Loving means letting go…
I don’t want to, but I have to. From the moment our children are born, this process of letting go begins.
In the beginning it’s more about us letting go of our “single” lives, the lives we had before kids. Letting go of sleep, of partying on the weekends with friends, of taking spontaneous weekend trips, of thinking only about ourselves.
But, before we know it, and before we’re even prepared for it, but just about the time we’re sleeping again and ready to really bond with our child….they start letting go… of our hold, so they can start to crawl, of our hand so they can walk on their own, of the lovey that got them through the scary nights…
It’s subtle, so much so that we sometimes don’t notice it as it’s happening. In fact, in the moment, we’re briefly relieved that they're becoming more independent until we hear the haunting words from a stranger telling us, “you’re going to miss this”.
Suddenly, we’re buying a backpack, new clothes, and school supplies, and we know that the right thing to do is let them go onto that bus…I don’t want to, but I have to. It’s what’s best for them.
Maybe they’re a little afraid at first, and we’re a little frustrated that they're so afraid. After all, it’s just school. But, then the next year they’re not afraid anymore and they can’t wait to leave….they’re letting go.
They grow taller than us and drive faster than us. They want to go to a school that’s far away from home. The words of my former 7-year-old echo in my head, “mommy, I’m never going to move away from you”. Yet, here he is loading the car to drive away. Far away. He says, “bye, mom”. I don’t want to say bye, but I have to. I know that it’s what’s best for him.
Loving our children is a continual process of letting them go, letting them move away from us so that they can live without us and become independent. I was not emotionally prepared for this when I had my kids. I knew that they would grow up to live their own lives someday away from us but I didn’t fully realize how heart wrenching the separation would be.
To be honest, my oldest has only just turned 7 but I can see his whole life flashing before me. My oldest daughter (5), who was once so painfully shy that she wouldn't move from the wall in dance class, informed me yesterday that she's ready to go to school all day with her friends next year.

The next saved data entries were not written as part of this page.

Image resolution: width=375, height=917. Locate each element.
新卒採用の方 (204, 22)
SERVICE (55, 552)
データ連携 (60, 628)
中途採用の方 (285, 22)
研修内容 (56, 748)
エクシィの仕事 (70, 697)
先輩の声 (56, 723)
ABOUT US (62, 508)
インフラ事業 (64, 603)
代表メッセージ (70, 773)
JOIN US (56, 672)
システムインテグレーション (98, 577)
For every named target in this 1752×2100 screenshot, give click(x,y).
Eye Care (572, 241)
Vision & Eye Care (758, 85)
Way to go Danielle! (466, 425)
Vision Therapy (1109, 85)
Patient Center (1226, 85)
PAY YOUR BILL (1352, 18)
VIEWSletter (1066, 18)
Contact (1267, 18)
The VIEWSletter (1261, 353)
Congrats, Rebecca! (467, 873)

I thought I'd be thrilled when she was finally ready and somewhere deep, deep, deep down inside I truly am, but my heart wants to hold on to her forever. But, she's growing up and doesn't need to hide between her mommy's legs anymore. This is great, but it hurts so much. I guess this is one of the reasons why it's called "growing pains"....
I don’t want to let them go, but I have to. It’s what’s best for them. And for us.